_DATA SUPPLIED_
○ ○ ○

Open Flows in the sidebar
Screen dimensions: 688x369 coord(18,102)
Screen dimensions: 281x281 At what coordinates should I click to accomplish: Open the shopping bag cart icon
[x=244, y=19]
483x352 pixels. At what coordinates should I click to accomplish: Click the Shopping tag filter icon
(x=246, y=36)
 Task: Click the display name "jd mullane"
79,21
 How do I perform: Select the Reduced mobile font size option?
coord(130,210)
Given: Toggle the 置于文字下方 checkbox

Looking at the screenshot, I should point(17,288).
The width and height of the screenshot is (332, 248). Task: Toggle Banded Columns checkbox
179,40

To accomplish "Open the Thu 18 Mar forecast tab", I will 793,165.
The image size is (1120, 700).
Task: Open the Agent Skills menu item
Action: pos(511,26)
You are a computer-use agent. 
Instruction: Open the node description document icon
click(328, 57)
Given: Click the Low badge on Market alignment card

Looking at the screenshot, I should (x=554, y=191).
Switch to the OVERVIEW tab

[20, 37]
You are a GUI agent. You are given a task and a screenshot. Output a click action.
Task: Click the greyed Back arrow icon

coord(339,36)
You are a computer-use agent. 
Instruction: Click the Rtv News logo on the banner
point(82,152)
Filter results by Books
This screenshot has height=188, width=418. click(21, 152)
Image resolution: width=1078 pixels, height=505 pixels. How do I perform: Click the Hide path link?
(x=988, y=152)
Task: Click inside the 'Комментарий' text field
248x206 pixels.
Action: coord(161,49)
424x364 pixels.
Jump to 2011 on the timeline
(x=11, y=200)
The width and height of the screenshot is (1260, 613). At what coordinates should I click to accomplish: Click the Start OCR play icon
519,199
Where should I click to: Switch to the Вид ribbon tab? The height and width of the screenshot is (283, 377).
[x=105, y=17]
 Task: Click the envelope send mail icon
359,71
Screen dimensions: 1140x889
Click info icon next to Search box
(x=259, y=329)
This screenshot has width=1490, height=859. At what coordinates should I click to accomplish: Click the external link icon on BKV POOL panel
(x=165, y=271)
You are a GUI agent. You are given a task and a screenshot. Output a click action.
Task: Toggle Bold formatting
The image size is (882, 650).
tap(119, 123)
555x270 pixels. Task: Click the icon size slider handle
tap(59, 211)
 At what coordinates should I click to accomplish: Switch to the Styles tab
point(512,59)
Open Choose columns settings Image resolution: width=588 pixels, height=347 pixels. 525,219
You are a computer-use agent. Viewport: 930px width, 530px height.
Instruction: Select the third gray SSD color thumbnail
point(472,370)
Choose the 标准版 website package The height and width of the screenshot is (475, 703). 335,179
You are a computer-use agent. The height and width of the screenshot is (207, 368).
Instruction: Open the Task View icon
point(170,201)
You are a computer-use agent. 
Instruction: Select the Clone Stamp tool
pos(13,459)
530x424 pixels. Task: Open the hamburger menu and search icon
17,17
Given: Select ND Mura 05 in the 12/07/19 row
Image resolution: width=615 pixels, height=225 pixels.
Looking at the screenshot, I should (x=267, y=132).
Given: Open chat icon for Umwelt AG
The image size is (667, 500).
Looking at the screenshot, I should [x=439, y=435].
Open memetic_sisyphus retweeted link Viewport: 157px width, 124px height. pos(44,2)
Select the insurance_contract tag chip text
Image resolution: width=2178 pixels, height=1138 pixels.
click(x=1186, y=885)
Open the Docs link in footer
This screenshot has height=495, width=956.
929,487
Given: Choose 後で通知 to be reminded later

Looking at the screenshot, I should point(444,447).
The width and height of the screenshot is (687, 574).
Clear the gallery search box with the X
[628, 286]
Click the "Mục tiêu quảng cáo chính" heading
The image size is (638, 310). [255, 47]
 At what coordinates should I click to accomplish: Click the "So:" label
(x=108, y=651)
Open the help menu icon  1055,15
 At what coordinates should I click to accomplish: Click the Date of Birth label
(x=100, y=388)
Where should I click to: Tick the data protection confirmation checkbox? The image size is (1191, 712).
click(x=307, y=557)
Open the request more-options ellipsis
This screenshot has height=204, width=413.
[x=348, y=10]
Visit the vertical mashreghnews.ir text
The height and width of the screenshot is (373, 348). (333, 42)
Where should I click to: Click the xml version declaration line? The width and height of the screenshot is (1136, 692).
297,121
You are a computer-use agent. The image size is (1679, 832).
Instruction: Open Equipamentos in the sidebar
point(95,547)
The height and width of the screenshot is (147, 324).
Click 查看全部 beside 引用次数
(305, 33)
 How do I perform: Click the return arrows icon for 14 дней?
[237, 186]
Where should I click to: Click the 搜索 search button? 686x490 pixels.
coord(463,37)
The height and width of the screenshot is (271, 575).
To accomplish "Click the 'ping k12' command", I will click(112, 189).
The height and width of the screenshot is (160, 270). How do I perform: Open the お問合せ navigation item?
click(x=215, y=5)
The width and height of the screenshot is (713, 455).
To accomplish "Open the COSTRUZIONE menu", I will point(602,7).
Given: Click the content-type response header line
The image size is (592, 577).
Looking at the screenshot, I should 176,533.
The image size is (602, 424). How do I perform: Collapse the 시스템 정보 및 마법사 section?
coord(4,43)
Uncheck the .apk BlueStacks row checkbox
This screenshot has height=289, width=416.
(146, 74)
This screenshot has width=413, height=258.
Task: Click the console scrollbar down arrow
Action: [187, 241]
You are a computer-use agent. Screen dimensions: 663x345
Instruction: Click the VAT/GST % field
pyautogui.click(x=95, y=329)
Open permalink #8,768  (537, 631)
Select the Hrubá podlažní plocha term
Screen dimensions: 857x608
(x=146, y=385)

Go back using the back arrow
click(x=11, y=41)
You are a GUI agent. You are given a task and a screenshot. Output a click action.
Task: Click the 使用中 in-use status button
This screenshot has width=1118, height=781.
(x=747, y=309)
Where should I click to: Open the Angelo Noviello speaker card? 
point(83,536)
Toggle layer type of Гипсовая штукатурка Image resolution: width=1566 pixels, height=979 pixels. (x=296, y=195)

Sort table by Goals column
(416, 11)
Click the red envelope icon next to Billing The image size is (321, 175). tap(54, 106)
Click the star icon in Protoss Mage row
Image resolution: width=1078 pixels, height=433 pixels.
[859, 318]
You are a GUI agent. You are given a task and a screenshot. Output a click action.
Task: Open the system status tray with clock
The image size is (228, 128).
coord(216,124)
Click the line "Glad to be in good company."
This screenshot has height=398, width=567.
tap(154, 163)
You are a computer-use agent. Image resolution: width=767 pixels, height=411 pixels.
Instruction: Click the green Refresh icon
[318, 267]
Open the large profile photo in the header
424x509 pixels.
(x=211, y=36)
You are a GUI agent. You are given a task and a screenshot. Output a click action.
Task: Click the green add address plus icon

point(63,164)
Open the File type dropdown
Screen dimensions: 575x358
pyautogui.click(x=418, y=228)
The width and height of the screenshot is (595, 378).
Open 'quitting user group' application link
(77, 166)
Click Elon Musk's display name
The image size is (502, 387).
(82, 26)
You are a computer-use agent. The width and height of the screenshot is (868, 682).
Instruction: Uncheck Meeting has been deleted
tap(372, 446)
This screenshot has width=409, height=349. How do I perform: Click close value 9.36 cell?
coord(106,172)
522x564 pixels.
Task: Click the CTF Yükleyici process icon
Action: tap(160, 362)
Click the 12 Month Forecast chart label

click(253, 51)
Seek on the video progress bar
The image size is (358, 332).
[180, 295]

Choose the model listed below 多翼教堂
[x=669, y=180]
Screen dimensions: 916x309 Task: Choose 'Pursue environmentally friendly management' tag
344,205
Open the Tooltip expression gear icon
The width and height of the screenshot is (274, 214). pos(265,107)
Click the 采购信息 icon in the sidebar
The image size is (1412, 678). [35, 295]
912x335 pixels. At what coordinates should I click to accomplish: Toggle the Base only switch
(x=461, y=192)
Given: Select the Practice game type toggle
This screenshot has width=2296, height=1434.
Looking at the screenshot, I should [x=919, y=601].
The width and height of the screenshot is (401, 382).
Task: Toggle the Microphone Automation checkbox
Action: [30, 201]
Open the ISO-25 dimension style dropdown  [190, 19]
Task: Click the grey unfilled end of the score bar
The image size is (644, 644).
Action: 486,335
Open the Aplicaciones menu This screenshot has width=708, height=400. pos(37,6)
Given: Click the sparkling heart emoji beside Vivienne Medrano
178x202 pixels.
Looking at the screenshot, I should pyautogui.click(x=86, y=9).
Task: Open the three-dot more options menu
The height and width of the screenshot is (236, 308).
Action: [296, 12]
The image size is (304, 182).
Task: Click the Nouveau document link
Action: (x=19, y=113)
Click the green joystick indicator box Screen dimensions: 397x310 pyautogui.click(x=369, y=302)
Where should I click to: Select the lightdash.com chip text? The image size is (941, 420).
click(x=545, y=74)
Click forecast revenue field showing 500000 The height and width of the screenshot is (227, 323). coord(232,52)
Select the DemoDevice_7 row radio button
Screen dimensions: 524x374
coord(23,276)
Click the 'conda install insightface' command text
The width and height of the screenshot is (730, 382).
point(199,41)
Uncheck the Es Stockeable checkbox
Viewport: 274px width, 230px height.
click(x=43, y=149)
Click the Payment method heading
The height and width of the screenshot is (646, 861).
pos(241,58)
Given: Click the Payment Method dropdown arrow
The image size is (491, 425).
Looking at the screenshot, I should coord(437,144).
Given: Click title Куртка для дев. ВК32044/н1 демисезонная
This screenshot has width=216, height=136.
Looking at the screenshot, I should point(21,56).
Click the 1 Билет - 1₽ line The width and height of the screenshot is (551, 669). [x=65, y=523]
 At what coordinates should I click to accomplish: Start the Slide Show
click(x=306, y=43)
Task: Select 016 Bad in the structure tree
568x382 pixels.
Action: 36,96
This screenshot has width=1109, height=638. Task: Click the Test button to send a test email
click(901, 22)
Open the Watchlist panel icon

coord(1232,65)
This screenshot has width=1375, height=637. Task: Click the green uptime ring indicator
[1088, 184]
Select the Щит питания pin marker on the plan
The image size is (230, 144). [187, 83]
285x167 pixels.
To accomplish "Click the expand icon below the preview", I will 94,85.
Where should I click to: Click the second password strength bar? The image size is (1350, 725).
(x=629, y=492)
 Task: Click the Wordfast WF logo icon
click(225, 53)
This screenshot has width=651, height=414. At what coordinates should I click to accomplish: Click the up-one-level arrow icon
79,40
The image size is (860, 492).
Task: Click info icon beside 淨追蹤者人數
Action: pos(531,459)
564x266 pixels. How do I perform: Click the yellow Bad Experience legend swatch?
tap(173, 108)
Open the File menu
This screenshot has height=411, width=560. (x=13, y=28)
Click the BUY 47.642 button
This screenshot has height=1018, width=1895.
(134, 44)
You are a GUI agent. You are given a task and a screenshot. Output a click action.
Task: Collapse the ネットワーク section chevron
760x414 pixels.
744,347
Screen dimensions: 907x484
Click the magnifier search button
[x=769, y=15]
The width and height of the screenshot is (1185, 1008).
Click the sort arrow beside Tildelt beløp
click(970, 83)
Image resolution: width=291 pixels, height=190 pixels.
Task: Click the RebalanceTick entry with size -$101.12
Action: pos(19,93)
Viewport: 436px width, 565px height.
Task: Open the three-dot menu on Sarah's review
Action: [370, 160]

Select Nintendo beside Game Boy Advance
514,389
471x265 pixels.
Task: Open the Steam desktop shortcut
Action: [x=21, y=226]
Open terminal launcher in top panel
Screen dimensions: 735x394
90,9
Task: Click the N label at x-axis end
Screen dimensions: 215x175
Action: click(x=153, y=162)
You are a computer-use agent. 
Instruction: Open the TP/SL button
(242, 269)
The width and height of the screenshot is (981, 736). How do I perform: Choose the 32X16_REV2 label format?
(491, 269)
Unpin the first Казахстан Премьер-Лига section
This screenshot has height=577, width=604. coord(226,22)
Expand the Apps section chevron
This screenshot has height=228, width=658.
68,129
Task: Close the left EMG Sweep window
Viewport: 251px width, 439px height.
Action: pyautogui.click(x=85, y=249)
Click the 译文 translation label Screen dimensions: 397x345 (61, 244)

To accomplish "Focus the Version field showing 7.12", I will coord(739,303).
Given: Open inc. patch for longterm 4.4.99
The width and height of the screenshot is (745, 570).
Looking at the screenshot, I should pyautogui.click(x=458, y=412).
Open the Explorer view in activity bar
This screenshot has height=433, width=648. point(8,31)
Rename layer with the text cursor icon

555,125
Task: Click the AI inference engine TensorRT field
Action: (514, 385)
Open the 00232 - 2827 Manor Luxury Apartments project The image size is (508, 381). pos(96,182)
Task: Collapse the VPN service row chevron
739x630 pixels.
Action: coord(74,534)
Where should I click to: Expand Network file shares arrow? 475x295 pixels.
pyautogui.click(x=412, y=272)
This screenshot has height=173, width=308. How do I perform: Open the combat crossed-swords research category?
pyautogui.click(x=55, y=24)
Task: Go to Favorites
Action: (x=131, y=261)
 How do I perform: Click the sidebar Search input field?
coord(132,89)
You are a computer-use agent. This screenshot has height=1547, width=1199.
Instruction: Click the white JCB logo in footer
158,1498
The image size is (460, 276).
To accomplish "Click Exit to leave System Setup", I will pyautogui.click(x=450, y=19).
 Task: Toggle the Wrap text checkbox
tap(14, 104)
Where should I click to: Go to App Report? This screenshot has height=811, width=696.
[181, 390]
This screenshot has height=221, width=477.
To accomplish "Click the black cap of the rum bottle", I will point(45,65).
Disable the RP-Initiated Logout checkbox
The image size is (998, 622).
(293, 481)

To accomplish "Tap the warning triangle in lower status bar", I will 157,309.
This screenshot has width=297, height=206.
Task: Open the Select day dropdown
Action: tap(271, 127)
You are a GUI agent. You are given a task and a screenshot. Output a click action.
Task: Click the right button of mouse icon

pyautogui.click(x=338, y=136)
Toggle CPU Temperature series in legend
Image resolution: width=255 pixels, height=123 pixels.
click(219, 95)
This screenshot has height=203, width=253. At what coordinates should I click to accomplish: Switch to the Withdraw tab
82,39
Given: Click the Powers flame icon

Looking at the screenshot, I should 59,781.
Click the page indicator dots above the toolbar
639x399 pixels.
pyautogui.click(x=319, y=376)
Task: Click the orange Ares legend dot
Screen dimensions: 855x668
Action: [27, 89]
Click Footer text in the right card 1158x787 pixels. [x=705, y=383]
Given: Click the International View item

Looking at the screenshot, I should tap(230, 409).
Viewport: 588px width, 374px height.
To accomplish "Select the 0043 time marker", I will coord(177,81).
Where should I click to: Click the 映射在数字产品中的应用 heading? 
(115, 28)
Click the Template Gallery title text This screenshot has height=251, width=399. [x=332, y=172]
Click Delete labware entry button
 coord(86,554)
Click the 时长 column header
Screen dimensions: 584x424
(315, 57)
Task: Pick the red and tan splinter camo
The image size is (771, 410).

○ ○ ○

_REQUIRED ACTION_
Considering only lines that contain the word "more", say how many there are in the data, with no other text.

_RESPONSE_
2